Your assignment:
For this exercise, print only the lines from the one containing "Task: Switch to the Material tab" through the end of the material below, exactly as given.

Record extracts:
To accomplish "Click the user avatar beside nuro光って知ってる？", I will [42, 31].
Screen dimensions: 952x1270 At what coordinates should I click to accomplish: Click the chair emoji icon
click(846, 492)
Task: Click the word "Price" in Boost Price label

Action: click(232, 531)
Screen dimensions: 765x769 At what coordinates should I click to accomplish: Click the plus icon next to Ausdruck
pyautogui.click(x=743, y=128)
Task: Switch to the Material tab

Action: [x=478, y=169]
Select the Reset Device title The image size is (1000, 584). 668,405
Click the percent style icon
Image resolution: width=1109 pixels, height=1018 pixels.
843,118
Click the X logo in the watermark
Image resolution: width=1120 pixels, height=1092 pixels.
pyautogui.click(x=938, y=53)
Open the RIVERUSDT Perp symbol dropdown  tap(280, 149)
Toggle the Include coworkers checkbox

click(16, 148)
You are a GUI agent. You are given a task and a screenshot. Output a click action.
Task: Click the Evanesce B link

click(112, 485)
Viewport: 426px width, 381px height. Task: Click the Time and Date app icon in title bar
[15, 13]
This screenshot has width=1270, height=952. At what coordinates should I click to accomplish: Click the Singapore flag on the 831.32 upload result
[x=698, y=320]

Your solution:
Task: Switch to the Material tab

Action: [x=478, y=169]
Select the Reset Device title The image size is (1000, 584). 668,405
Click the percent style icon
Image resolution: width=1109 pixels, height=1018 pixels.
843,118
Click the X logo in the watermark
Image resolution: width=1120 pixels, height=1092 pixels.
pyautogui.click(x=938, y=53)
Open the RIVERUSDT Perp symbol dropdown  tap(280, 149)
Toggle the Include coworkers checkbox

click(16, 148)
You are a GUI agent. You are given a task and a screenshot. Output a click action.
Task: Click the Evanesce B link

click(112, 485)
Viewport: 426px width, 381px height. Task: Click the Time and Date app icon in title bar
[15, 13]
This screenshot has width=1270, height=952. At what coordinates should I click to accomplish: Click the Singapore flag on the 831.32 upload result
[x=698, y=320]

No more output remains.